Page –
--- Begin ---

The intuition for Policy Iteration was, start with a random policy, iteratively compute its Value Function. Using the Value function, we can then compute our $Q$ value for every action at every state, and we select the action with the highest $Q$ Value to update our Policy. By repeating this, we will continue to improve our policy, but there is a catch: we have to also store the intermediate policy values. What about a different approach?

### Value Iteration

In Value Iteration, we don't care about the policies at all! All we want to do is, for our environment, find the **OPTIMAL VALUE FUNCTION**. The main difference between Value iteration here and the Policy Evaluation step in Policy Iteration is, in Policy Evaluation, we have a set Policy and we want to find the optimal Value function for that. Instead now, we want to find the optimal value function without fixing any policy at all. 

If we can update the Value function until convergence using our Bellman Equation, then at the end we can derive our Policy from the Optimal Values. 

$$\text{Value Iteration:  } V_{k+1}(s) = \max_a \sum_{s'}\sum_{r}[r + \gamma V_k(s')]P(s',r|a,s) = \max_a Q(s,a)$$

This should look very similar to our Policy Evaluation step except for one key difference: Instead of summing over the actions dictated by our policy, we simply update our Values with the action that provides the highest returns.

Therefore, this is basically an iterative method of solving for the Optimal Values Equation $V^*(s)$!

#### Strategy

At every state, compute the $Q$ value for every action, and pick the value for whichever action is the highest.

#### Implementation

There isn't much more to talk about, so lets go ahead and implement this on the Frozen Lake Game again! Also, this time, I won't do a separate stochastic vs deterministic implementation, this will work for both given the MDP! If you have any concerns though, start with the previous tutorial again!

In [1]:
import numpy as np
import gymnasium as gym

### Define Environment ###
env = gym.make('FrozenLake-v1', map_name="4x4", render_mode="rgb_array", is_slippery=True)

### Quick Helper Function to Nicely Print Policy ###
def print_policy(policy, grid=(4,4)):
    action_dict = {0: "Left", 1: "Down", 2: "Right", 3: "Up"}
    policy_print = np.empty(grid).astype(str)
    for idx_h in range(grid[0]):
        for idx_w in range(grid[1]):
            index = idx_h * grid[0] + idx_w
            selected_action = action_dict[policy[index]]
            selected_action = selected_action[0] # Grab first letter
            policy_print[idx_h, idx_w] = selected_action

    print("Current Policy:")
    print("--------------")
    print(policy_print)

In [2]:
def value_iteration(env, gamma=0.99, num_iterations=1000, tol=1e-5):

    ### Just Like Before, Initialize Values as 0 ###
    V = np.zeros(env.observation_space.n)

--- End ---

Stored rows –
--- Begin ---

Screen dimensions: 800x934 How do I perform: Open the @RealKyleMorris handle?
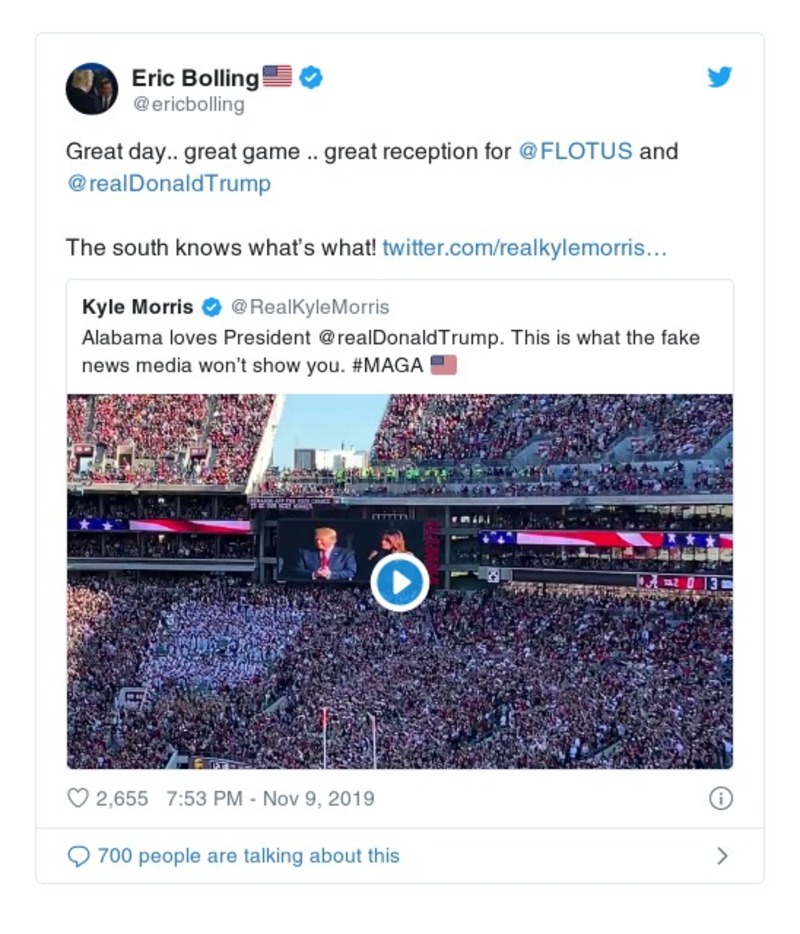click(310, 307)
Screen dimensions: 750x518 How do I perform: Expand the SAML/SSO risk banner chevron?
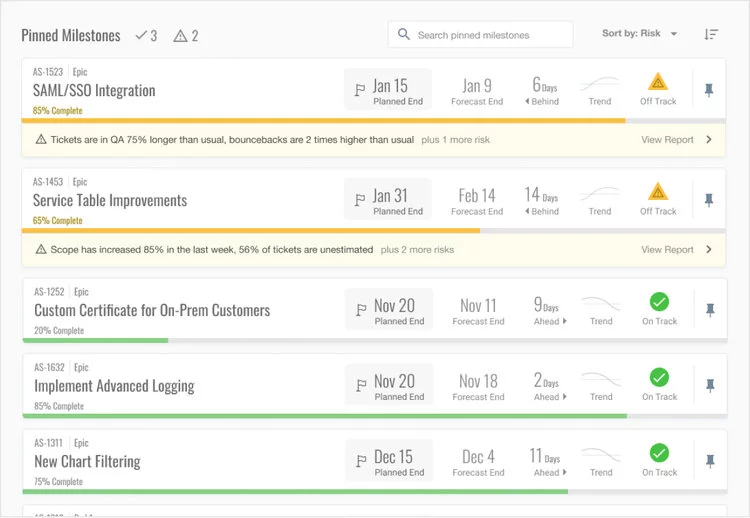click(709, 140)
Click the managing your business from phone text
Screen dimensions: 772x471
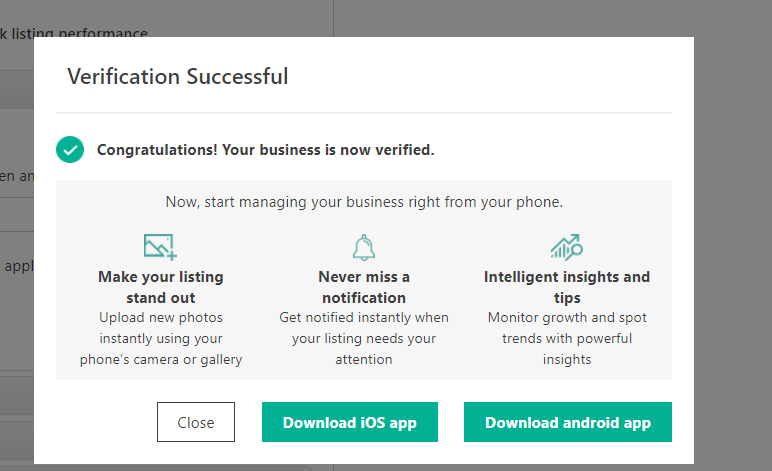coord(364,202)
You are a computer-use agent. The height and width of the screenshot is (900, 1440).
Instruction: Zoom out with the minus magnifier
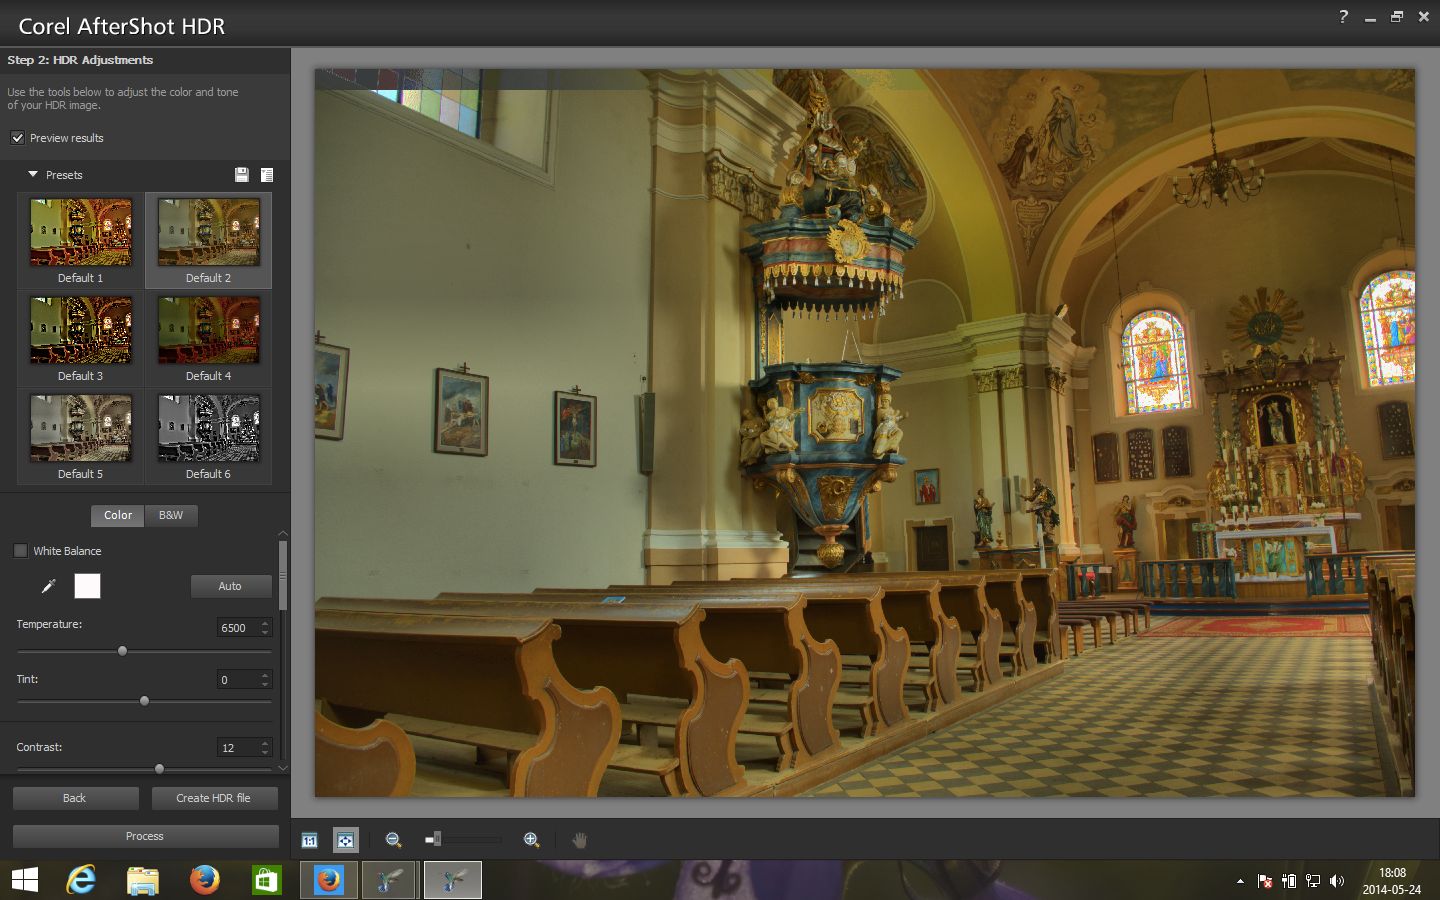(x=393, y=840)
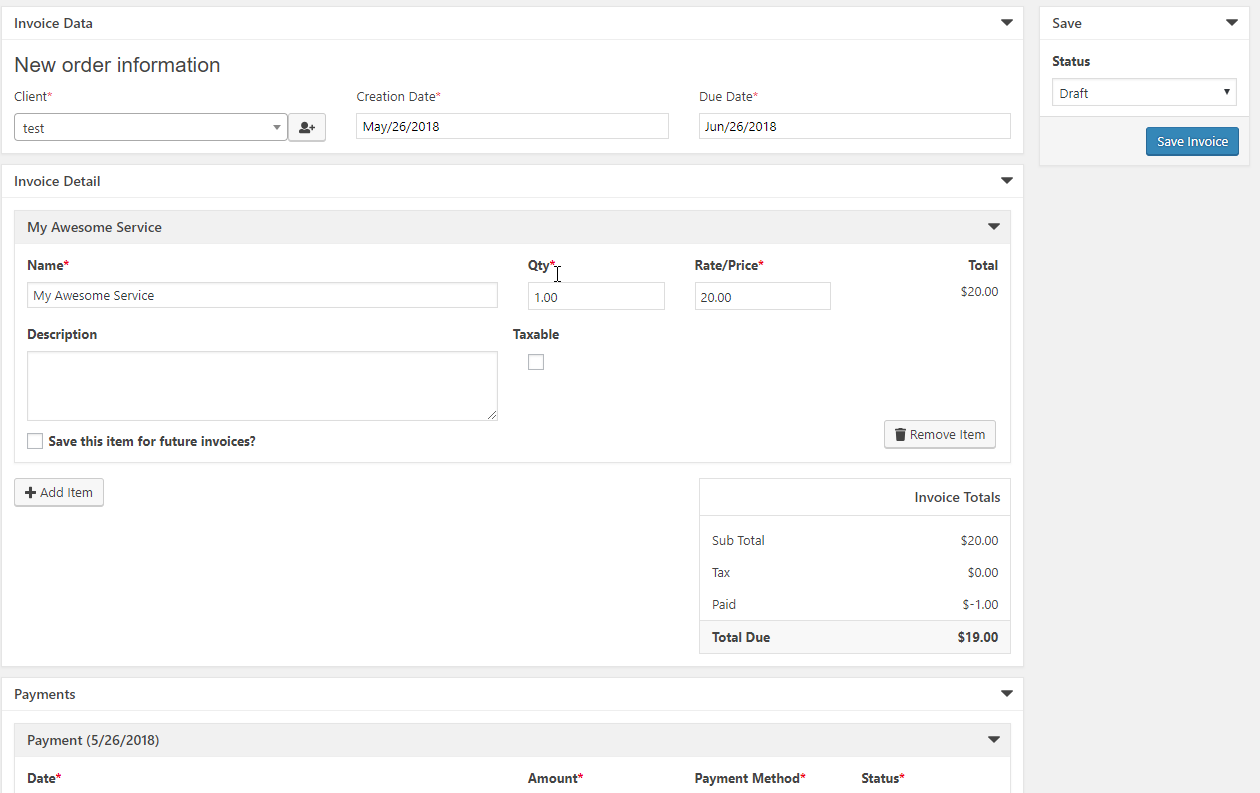1260x793 pixels.
Task: Open the Status dropdown set to Draft
Action: click(x=1144, y=93)
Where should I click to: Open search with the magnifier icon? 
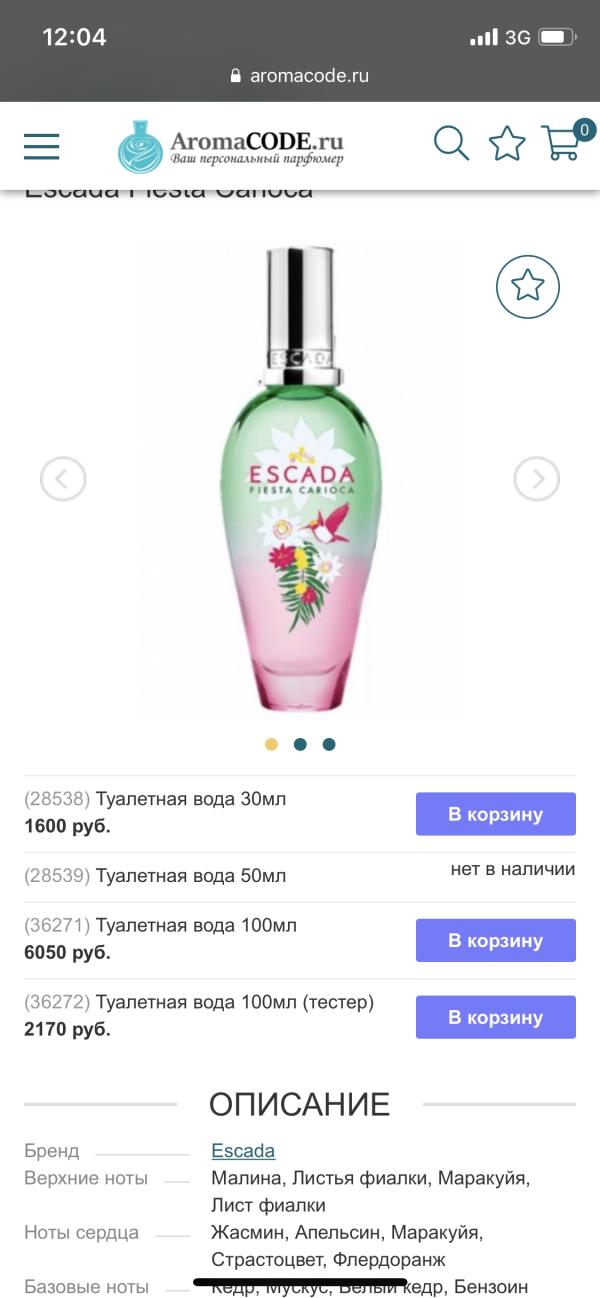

--- End ---

What you will do –
- A) According to the Value Iteration tutorial, what is the one thing Value Iteration seeks to find for the environment?
- B) Please rewrite the stretch of the Value Iteration tutorial from "for idx_h in" through "print(policy_print)", putting "chosen_action" everywhere "selected_action" appears.
- C) Condense the paragraph of the Value Iteration tutorial that begins "In Value Iteration, we don't care about the policies" into two short sentences that keep its main facts.
The data has no connection to the Value Iteration tutorial.

Results for each task –
- A) The optimal value function.

- B)
for idx_h in range(grid[0]):
        for idx_w in range(grid[1]):
            index = idx_h * grid[0] + idx_w
            chosen_action = action_dict[policy[index]]
            chosen_action = chosen_action[0] # Grab first letter
            policy_print[idx_h, idx_w] = chosen_action

    print("Current Policy:")
    print("--------------")
    print(policy_print)

- C) Value Iteration ignores policies and seeks only the optimal value function for the environment. Policy Evaluation in Policy Iteration finds the optimal value function for a fixed policy, but Value Iteration finds it without fixing any policy.